Best Overlooked Jazz Elder

Aaron Martin
Photograph by Darrow Montgomery

He dates the black-and-white pictures of himself on Facebook to 1985. A man with a goatee and an intense, penetrating stare: here in front of a piano, there holding his alto saxophone in one hand and his young daughter in another. (The latter was a gig at the Old Post Office Pavilion, and he couldn’t find a babysitter.) Those were the days of d.c. space and the D.C. Free Jazz Festival, when D.C.’s jazz avant-garde might have been at its peak. By that time, Aaron Martin was already 37 years old, had lived in D.C. all his life, and played music for most of it.

Now 66, Martin remains a leading light of “outside” jazz in D.C. He’s one third of OOO Trio, with bassist Luke Stewart and drummer Sam Lohman (their album Days to Be Told comes out in the spring); has worked with avant-garde stalwarts like Anthony Braxton and Roy Campbell; and continues to be a student of the music. “I’ve been fortunate enough to have a lot of great teachers; I’ve learned a lot,” he says. “And I’m still trying to get better—it’s neverending.” Indeed, the alto saxophonist arises early in the morning to practice before work (at a downtown law firm) in his loft space at New York Avenue NE’s Union Arts, then comes back in the evening to practice some more. Sometimes he even sleeps there.

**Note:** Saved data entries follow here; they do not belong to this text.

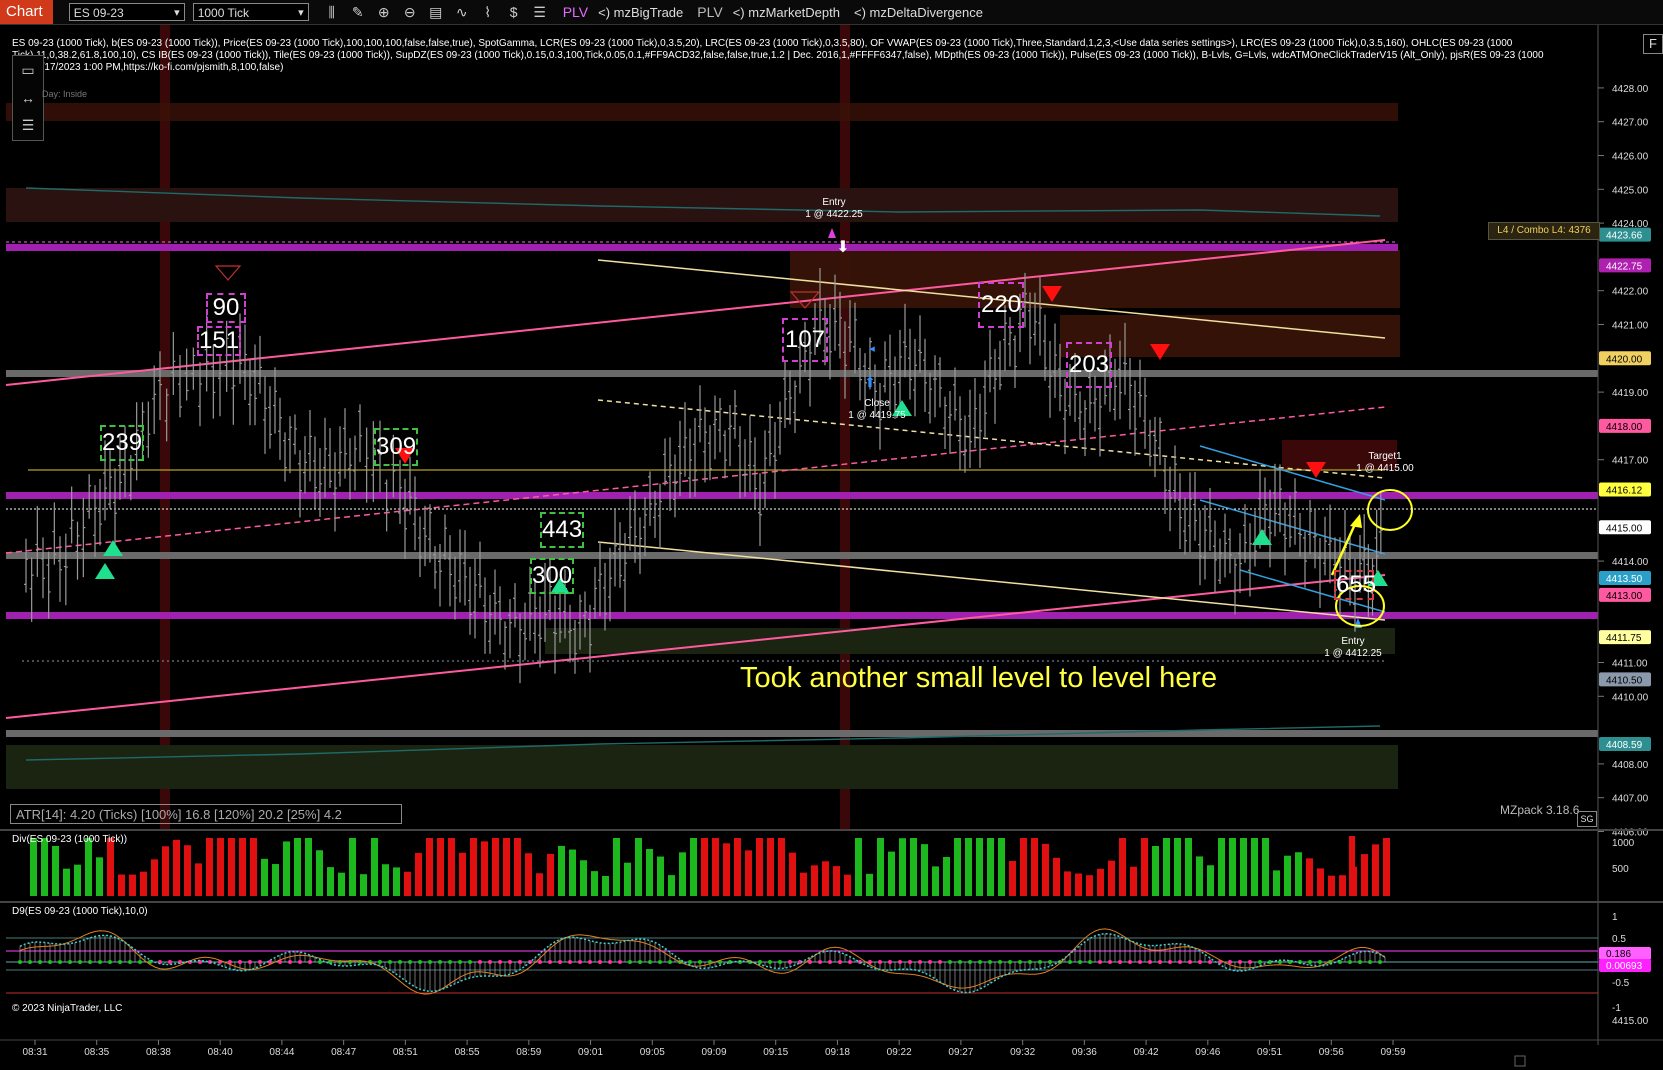 This screenshot has height=1070, width=1663. Describe the element at coordinates (282, 1052) in the screenshot. I see `time-tick-label: 08:44` at that location.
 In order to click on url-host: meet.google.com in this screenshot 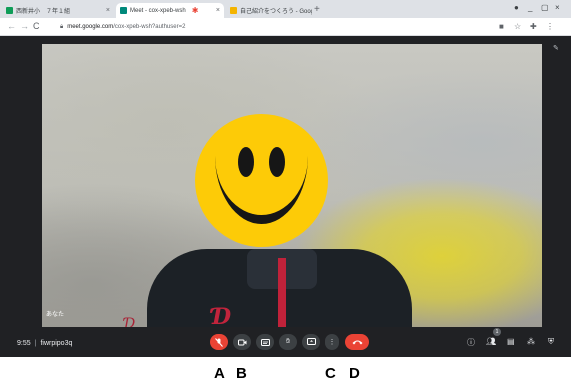, I will do `click(90, 27)`.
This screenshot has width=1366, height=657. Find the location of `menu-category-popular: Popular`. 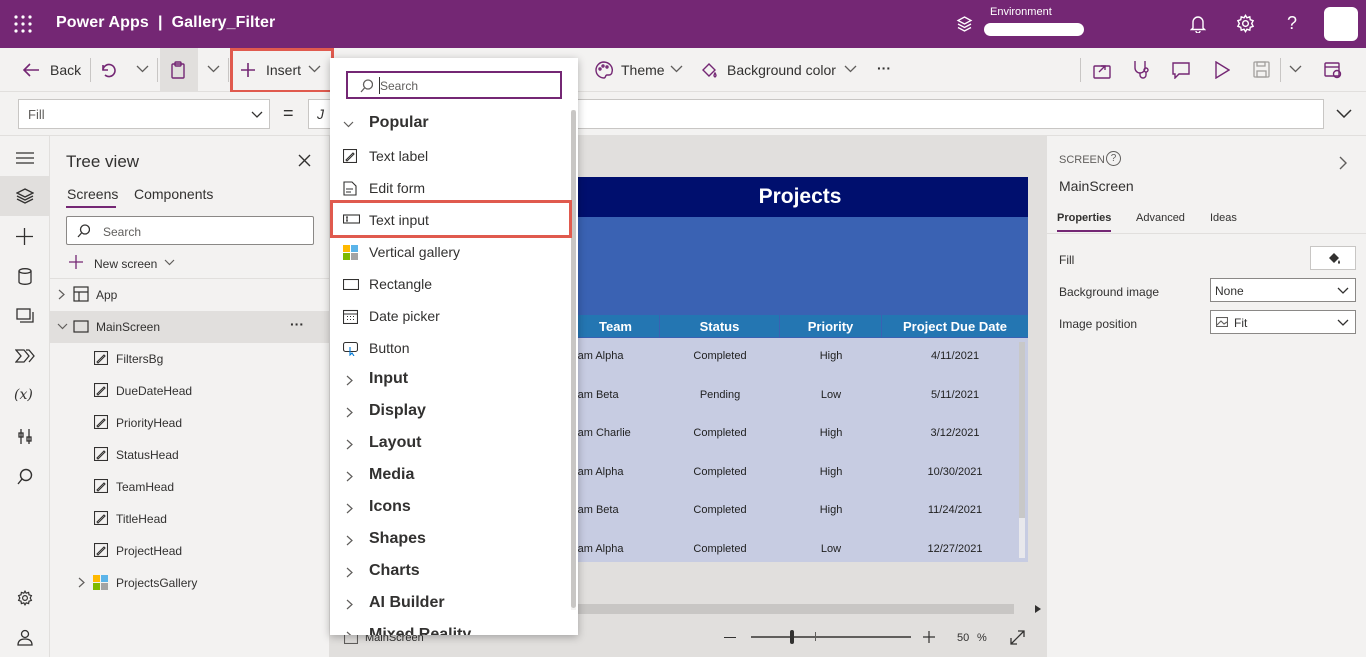

menu-category-popular: Popular is located at coordinates (450, 124).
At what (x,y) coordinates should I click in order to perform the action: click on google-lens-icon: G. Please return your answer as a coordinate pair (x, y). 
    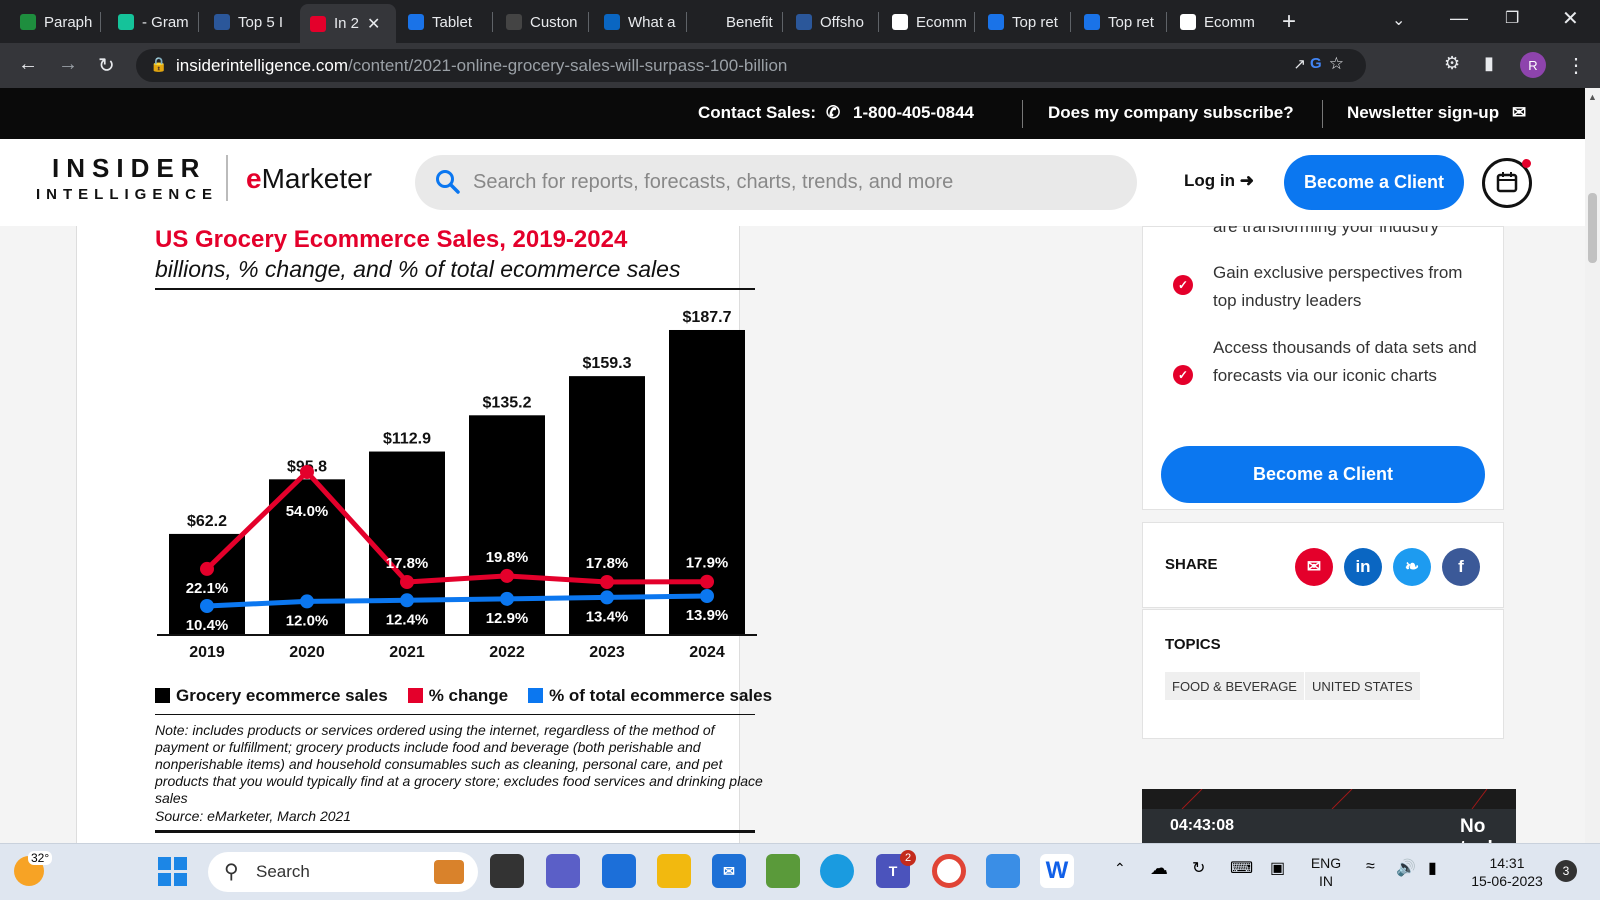
    Looking at the image, I should click on (1316, 64).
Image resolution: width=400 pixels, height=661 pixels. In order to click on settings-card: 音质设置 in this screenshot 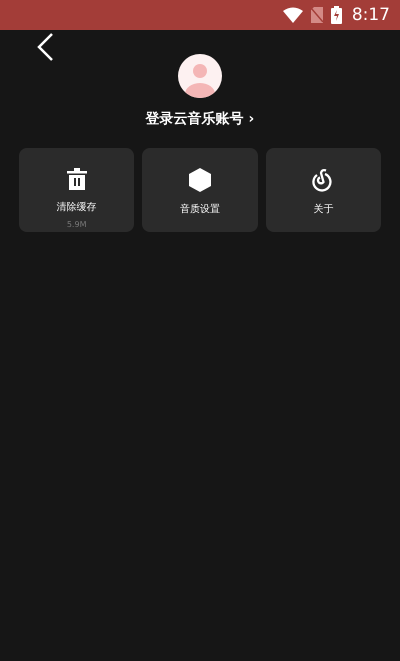, I will do `click(200, 190)`.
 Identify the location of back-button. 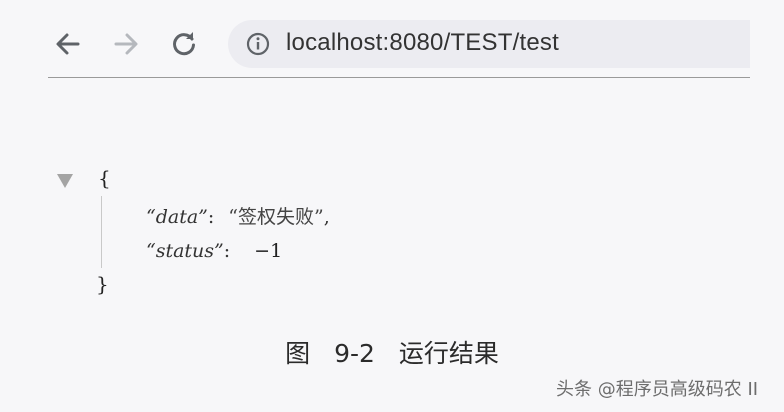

It’s paid off, allowing Martin to develop a clear but flexible and expressive tone that phrases in short bursts, into each of which he packs many melodic ideas. And it’s made him a font of musical and creative wisdom to which musicians and in-the-know listeners hang on with close attention. Though Martin is lesser-known than many of his peers, he’s genuinely welcoming of open-eared and -minded audiences, and remains optimistic about the music’s future. “The avant-garde lives in D.C.,” he says. “It ain’t goin’ nowhere.” Certainly not as long as it’s got Martin.